READING TEXT:
With their “too bad” attitude regarding the closing of downtown schools, the Citizen editors demonstrate a similar ignorance of the highly interdependent nature of community life. A disincentive to the city’s largest demographic group to locate downtown will ultimately have only negative consequences for the economy and vitality of downtown neighbourhoods as it has in US cities. Instead of criticizing the School Boards, the Citizen editors should be seizing on the closure issue as a clear demonstration of the failure of so-called local leaders to advance an integrated community development strategy.

Supposedly, members of City Council are elected to look out for the whole community and to try and balance the incessant changes that occur across the region so as to avoid the type of ‘doughnut-style’ metropolis that has occurred in many US cities. There inner cities have been emptied of wealth, beauty and hope and their outer city rings have become devoid of vitality, history, and community. Local development requires cooperative planning across many interests and a willingness by local decision makers to discard their sector blinders and look towards the broader community interest. While Council should be a forum for this type of dialogue, it remains too unfocused and too inconsistent to display such coherent leadership. Therefore, if not them then who? The school boards have stepped up and they are trying to initiate a public debate on further school closures and the future of downtown Ottawa. But if they can’t get people to think about the community as a whole who will? Certainly not City Council. And sad to say, apparently neither will the Citizen.

SUPPLIED DATA:
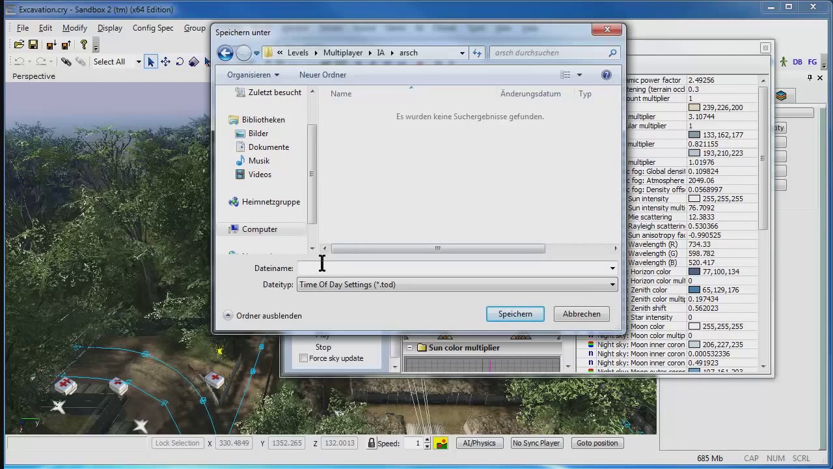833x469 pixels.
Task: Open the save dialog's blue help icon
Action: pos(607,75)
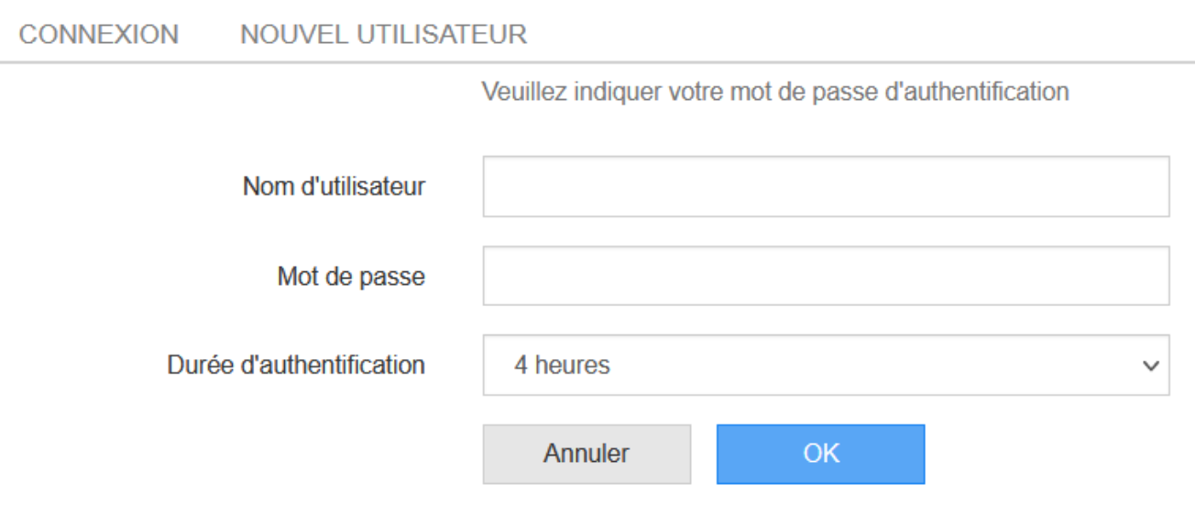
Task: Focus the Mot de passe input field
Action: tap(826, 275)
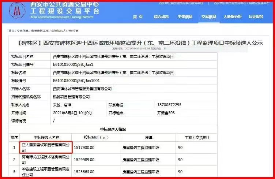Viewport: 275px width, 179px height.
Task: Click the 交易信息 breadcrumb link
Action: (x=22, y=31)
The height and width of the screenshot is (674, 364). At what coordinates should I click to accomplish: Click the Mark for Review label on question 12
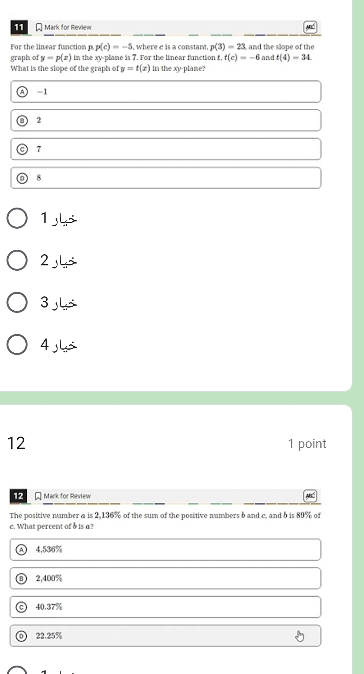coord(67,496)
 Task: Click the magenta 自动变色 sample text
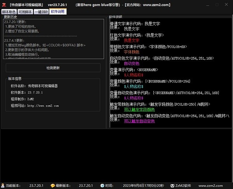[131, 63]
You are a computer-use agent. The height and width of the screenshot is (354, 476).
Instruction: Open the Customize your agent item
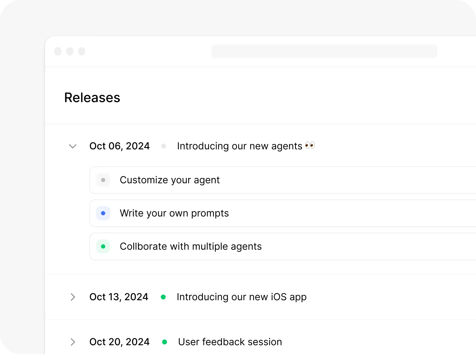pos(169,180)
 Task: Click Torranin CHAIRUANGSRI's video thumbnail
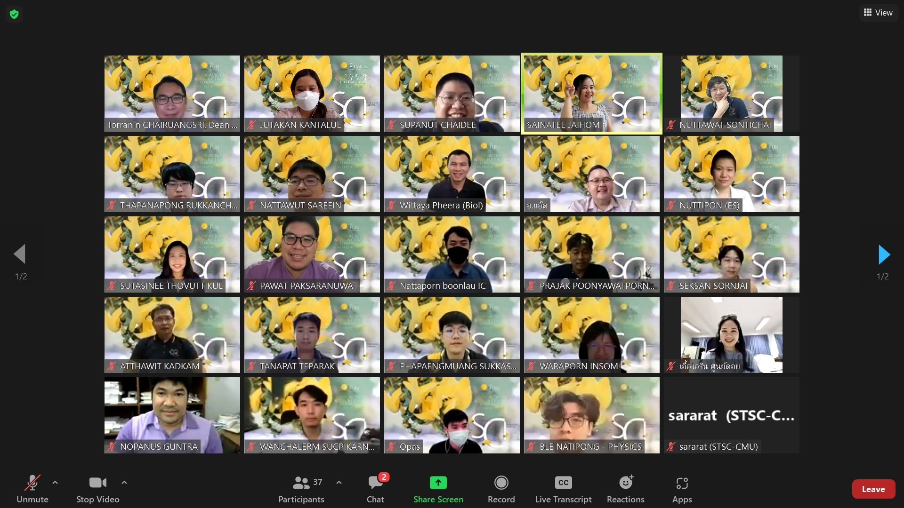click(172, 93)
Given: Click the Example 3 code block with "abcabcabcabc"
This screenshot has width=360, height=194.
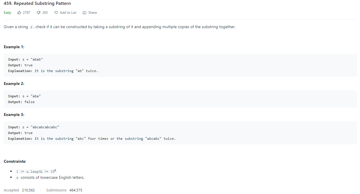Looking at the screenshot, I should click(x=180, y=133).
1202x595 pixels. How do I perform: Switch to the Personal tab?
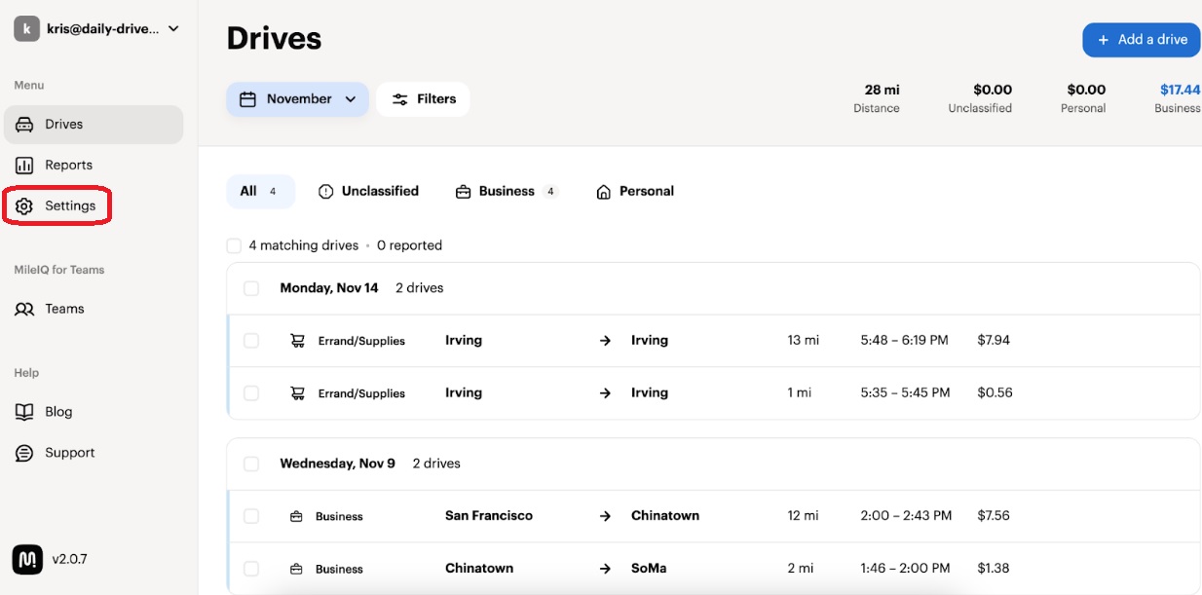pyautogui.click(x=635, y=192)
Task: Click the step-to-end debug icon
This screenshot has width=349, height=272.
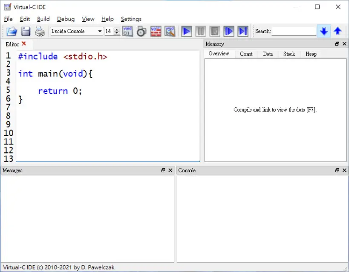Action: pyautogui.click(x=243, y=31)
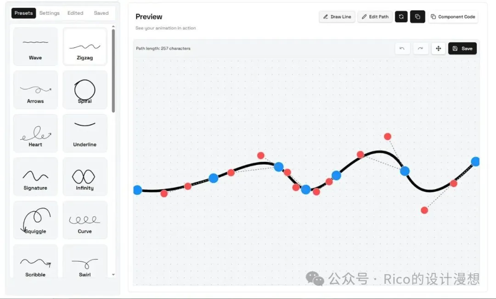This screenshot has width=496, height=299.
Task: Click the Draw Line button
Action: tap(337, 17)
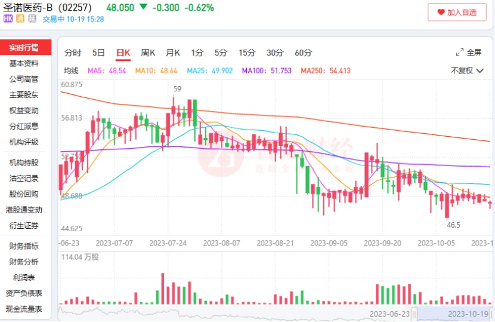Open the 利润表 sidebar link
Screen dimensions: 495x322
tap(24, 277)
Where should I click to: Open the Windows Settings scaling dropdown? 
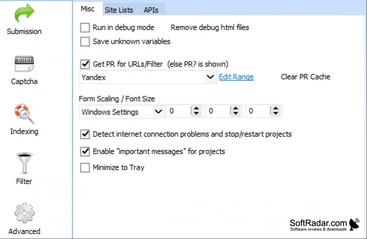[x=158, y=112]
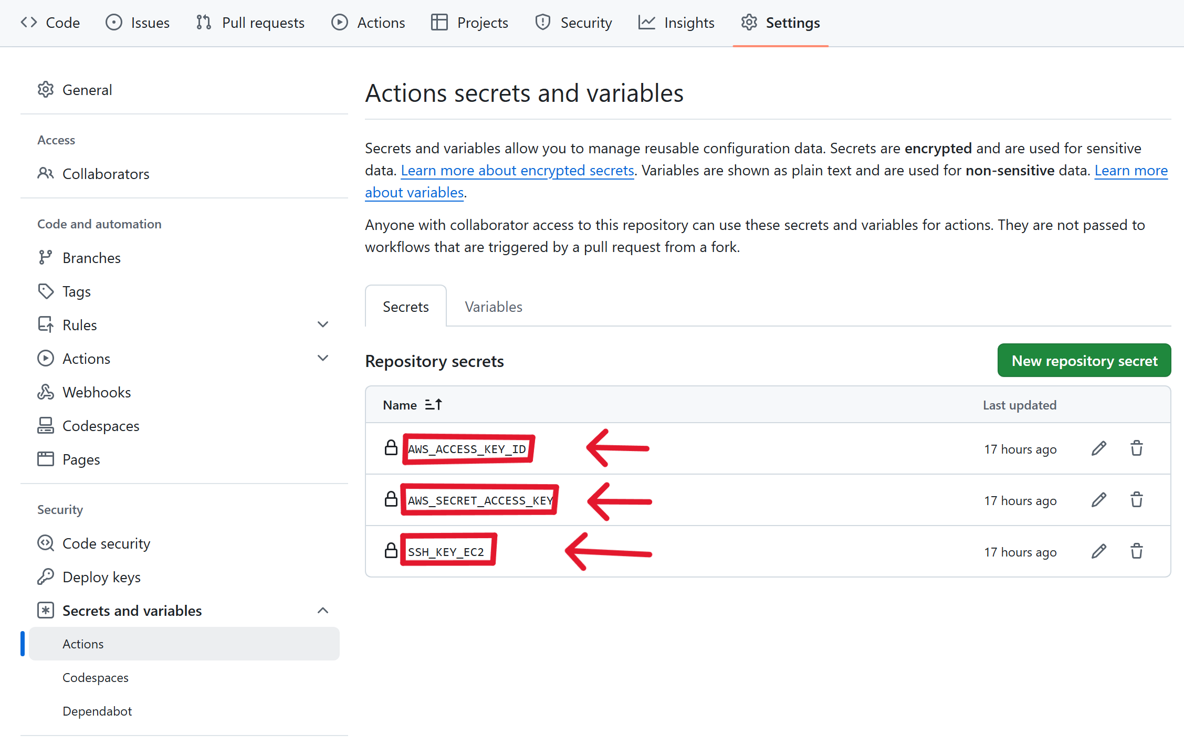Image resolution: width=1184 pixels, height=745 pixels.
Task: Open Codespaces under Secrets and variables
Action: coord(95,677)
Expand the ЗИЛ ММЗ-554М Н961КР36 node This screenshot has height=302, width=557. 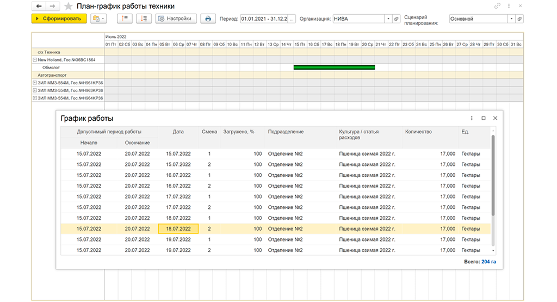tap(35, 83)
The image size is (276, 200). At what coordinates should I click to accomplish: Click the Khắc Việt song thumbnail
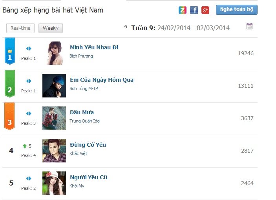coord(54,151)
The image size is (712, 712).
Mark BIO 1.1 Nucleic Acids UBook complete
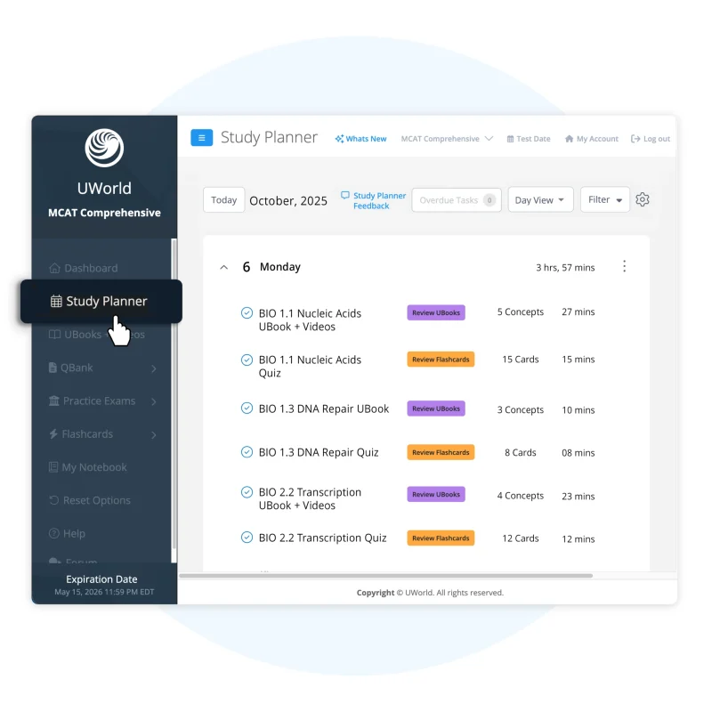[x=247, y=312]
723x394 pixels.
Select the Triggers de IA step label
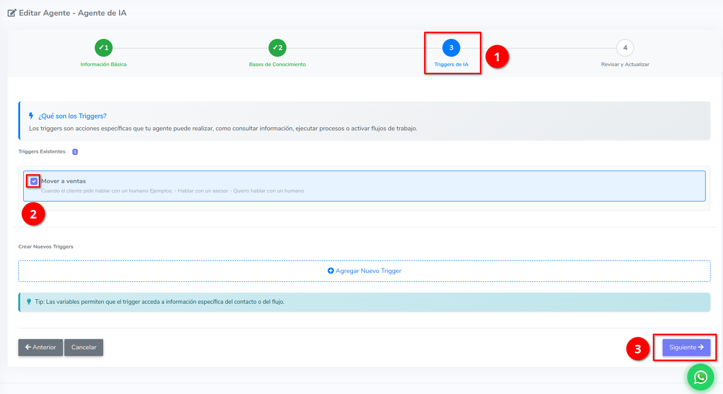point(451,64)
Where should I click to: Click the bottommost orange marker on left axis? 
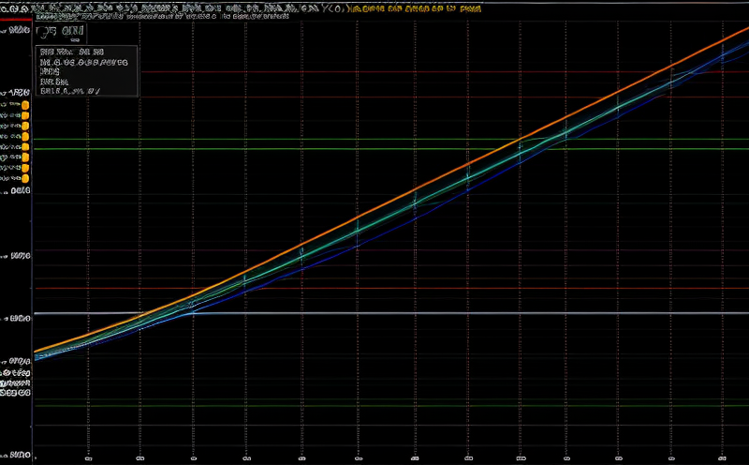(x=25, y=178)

TASKS:
A. Answer these questions about the text on downtown school closures:
(i) What attitude do the Citizen editors show toward the closing of downtown schools?
(ii) What kind of metropolis are City Council members supposed to help avoid?
(iii) Who has stepped up to try to start a public debate on further school closures and the future of downtown Ottawa?
B. Quote the entries word for word, from the line with "The height and width of the screenshot is (674, 364)." up to and including the line with "Looking at the", and leave the pictures out.

LIST OF SOLUTIONS:
A.
(i) A "too bad" attitude.
(ii) A "doughnut-style" metropolis.
(iii) The school boards.

B.
The height and width of the screenshot is (674, 364). At what coordinates should I click to accomplish: Click the Mark for Review label on question 12
coord(67,496)
 Task: Click the magenta 自动变色 sample text
[131, 63]
You are a computer-use agent. The height and width of the screenshot is (354, 476).
Instruction: Open the Customize your agent item
pos(169,180)
 Task: Click Torranin CHAIRUANGSRI's video thumbnail
click(172, 93)
Given: Click the Example 3 code block with "abcabcabcabc"
This screenshot has width=360, height=194.
Looking at the screenshot, I should click(x=180, y=133).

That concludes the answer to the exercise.